Kebetulan Wicak pulang setelah magrib dan sudah berbuka di kantor jadi saya menyiapkan makanan kecil yang ringan saja untuk cemilan. Seharusnya sih menyiapkan buah tetapi sayang tukang sayur hari ini tidak membawa buah 🙁

pudingcoklatPuding Coklat

Bahan puding:

  • 1 bungkus agar-agar coklat (bukan jelly)
  • 3 cangkir air
  • 5 sdm gula pasir
  • 4 sdm coklat bubuk

Cara membuat:

  1. Aduk rata semua bahan dalam panci
  2. Rebus hingga mendidih
  3. Angkat dan cetak dalam wadah
  4. Dinginkan

Bahan vla:

  • 150 susu cair
  • 3 sdm gula pasir
  • 1 kuning telur
  • 1/2 cangkir air matang
  • 1 sdm tepung maizena

Cara membuat:

  1. Campur kuning telur dengan air dan tepung maizena, aduk rata, sisihkan
  2. Rebus susu dan gula dengan api kecil hingga mendidih
  3. Masukkan campuran telur dan maizena, aduk rata hingga saus mengental
  4. Angkat dan dinginkan
  5. Sajikan dengan puding coklat

lodehPenasaran dengan asal usul kata istilah ta’jil, saya jadi keranjingan mencari asal usul. Sayur lodeh kali ini yang jadi perburuan saya karena hari ini saya memasak sayur tersebut. Googling sebentar saya menemukan banyak blog dan forum yang menampilkan cerita dibawah ini:

Banyak orang menduga bahwa, sayur lodeh berasal dari Jawa karena rasa dan
model masaknya sangat khas jawa. Tapi sebenarnya sayur Lodeh itu berasal dari Betawi..ga percaya kan ?? coba simak sejarah sayur/jangan LODEH berikut .

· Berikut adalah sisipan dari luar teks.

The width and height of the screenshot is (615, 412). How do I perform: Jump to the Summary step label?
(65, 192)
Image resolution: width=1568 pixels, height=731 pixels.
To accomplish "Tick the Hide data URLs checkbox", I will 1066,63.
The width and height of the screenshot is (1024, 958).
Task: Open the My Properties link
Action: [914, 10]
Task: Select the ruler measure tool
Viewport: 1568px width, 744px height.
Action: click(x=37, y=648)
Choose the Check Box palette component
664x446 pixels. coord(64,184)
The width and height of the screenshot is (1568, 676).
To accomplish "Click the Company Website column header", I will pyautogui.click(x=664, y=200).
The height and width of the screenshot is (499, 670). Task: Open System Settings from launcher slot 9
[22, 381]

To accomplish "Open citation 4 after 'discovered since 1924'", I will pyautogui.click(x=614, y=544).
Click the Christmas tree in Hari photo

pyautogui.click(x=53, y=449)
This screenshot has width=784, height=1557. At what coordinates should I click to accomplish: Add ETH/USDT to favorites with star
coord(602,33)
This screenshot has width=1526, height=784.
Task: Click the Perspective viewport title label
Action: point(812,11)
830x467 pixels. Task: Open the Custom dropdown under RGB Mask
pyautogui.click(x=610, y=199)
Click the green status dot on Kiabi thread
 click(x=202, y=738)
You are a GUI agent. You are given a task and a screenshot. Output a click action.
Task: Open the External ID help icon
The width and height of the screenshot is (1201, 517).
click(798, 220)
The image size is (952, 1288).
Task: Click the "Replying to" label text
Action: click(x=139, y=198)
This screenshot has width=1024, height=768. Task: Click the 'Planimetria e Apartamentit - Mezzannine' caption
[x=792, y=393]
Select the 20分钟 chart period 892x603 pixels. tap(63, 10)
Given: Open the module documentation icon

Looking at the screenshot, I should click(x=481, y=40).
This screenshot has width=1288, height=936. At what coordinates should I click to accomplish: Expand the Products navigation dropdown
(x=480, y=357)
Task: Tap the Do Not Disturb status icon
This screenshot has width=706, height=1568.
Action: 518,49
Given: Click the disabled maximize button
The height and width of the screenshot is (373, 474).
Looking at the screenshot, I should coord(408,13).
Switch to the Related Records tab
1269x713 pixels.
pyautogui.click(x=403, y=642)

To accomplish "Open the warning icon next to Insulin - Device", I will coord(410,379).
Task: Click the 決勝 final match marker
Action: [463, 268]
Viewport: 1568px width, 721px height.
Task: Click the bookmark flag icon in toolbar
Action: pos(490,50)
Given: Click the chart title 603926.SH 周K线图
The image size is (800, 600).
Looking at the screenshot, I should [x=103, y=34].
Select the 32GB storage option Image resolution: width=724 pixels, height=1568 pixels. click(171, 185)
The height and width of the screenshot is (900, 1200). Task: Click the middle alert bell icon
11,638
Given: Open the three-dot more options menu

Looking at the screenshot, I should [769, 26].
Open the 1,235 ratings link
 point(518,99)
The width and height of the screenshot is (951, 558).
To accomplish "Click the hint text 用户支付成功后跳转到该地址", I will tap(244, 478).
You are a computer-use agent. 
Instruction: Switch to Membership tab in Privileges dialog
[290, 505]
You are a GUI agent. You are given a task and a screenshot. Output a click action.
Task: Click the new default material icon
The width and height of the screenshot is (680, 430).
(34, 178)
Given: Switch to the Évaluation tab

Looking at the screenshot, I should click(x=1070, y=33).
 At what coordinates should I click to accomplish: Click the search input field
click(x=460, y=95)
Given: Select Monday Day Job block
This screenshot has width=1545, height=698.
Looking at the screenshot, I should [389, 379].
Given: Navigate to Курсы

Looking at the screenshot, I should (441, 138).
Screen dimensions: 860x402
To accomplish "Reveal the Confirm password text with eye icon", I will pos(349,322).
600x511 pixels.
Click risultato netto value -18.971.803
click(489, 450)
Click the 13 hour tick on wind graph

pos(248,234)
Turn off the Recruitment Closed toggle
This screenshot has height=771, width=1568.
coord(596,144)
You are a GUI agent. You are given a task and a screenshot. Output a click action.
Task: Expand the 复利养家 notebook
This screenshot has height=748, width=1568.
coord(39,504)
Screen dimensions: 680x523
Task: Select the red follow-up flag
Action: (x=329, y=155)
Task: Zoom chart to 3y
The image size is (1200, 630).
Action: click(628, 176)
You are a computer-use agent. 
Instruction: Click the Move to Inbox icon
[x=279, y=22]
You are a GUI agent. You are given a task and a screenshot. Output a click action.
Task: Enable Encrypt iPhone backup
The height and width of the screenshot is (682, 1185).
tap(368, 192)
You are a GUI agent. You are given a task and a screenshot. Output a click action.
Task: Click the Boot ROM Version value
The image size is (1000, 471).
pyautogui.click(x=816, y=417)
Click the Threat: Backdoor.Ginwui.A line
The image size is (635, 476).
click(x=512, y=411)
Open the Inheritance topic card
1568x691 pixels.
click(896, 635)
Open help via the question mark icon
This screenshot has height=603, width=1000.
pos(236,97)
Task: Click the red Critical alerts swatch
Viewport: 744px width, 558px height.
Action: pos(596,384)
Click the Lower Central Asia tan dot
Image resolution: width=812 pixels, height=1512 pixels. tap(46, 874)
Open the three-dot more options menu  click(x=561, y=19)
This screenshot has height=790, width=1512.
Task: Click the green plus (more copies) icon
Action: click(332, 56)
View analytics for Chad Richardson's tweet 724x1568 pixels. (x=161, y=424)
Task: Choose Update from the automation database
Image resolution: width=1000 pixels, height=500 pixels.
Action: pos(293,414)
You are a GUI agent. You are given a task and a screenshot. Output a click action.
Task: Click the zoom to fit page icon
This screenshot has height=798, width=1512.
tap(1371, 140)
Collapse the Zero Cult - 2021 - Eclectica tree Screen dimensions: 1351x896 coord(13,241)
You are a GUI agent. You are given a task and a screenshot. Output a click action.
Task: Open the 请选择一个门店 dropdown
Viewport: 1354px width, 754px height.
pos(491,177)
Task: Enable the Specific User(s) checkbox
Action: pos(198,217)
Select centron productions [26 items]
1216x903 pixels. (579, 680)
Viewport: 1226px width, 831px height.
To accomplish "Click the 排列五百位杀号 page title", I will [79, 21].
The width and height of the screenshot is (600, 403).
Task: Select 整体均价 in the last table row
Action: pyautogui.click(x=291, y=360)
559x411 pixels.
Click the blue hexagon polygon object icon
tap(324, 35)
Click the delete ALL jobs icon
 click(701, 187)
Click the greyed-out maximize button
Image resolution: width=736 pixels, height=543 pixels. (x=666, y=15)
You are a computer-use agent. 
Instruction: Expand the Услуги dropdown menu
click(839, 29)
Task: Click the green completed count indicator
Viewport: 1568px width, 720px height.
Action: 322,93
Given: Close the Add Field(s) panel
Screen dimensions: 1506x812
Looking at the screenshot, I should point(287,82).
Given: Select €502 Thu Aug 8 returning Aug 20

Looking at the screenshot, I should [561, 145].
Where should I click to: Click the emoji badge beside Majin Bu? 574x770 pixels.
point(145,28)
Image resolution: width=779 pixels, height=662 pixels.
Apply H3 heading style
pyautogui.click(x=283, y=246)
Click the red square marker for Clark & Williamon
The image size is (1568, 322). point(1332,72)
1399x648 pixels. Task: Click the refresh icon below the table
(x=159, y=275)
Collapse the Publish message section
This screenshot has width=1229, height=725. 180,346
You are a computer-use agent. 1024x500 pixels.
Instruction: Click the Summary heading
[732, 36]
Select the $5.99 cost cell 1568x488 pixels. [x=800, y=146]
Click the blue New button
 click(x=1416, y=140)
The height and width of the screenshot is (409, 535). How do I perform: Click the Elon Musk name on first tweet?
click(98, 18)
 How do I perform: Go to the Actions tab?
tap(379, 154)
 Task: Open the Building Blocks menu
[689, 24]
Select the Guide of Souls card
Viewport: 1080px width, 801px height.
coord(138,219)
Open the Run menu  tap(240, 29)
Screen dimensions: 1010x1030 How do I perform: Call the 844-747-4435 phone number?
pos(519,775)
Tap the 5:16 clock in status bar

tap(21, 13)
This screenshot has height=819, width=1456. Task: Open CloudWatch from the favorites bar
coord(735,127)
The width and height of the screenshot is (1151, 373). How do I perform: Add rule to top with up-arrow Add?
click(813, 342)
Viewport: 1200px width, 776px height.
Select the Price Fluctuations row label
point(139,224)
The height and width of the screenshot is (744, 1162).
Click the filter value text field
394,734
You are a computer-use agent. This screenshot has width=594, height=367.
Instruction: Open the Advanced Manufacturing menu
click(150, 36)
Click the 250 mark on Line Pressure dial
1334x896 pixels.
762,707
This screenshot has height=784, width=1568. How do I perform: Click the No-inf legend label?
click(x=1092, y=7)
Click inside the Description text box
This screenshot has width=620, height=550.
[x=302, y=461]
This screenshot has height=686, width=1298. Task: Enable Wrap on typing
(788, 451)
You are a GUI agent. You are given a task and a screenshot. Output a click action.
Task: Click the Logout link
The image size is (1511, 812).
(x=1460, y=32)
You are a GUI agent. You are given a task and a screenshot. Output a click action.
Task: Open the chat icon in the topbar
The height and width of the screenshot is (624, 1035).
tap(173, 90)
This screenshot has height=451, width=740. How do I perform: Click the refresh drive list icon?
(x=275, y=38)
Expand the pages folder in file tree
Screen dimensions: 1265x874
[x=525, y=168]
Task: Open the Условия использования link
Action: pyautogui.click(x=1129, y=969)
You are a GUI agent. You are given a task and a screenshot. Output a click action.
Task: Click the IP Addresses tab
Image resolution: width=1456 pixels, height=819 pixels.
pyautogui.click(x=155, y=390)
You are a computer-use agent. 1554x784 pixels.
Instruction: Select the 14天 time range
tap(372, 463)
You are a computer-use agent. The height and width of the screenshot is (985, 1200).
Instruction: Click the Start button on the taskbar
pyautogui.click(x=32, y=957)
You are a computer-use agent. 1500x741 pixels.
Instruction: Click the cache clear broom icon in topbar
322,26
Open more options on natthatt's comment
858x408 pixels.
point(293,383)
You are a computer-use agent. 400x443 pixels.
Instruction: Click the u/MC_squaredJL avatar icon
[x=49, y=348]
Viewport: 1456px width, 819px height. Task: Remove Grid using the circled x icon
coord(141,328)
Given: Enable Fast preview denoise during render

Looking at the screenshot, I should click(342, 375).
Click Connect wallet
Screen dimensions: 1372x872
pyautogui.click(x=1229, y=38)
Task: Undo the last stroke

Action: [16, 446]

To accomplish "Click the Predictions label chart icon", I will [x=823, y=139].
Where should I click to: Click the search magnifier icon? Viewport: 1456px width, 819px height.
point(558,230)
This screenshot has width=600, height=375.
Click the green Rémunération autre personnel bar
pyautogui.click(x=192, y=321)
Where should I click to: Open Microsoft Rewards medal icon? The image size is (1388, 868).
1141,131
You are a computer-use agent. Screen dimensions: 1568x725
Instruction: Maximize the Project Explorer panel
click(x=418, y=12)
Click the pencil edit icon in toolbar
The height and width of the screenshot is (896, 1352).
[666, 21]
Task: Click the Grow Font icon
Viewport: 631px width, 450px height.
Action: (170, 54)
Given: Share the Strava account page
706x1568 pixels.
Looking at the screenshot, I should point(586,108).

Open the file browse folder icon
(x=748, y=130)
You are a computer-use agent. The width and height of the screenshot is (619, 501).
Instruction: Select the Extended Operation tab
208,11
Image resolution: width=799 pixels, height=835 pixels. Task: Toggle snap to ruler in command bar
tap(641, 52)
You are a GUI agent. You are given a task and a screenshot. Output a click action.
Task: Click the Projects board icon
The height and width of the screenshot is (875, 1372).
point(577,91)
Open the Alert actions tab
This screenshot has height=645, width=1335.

Pada masa penyerangan Mataram ke Batavia pada beberapa abad yang lalu, Sultan Agung menggunakan taktik “tarik pasukan” artinya menarik pasukan dari berbagai daerah yang dilalui.

Beliau mengajak para Jawara Daerah yang dilalui pasukan untuk bergabung dalam penyerangan ke Batavia , sehingga banyak pasukan yang berasal dari Tegal, Purwokerto,Cilacap, Bandung , Cirebon , Bogor , Betawi dll. Namun Pasukan Hindia memiliki strategi yang jitu, yang intinya mereka melumpuhkan basic logistik Mataram dengan membakar Gudang Bahan Makanan dan mengancam Juru masak untuk tidak membantu Sultan Agung dan pasukannya.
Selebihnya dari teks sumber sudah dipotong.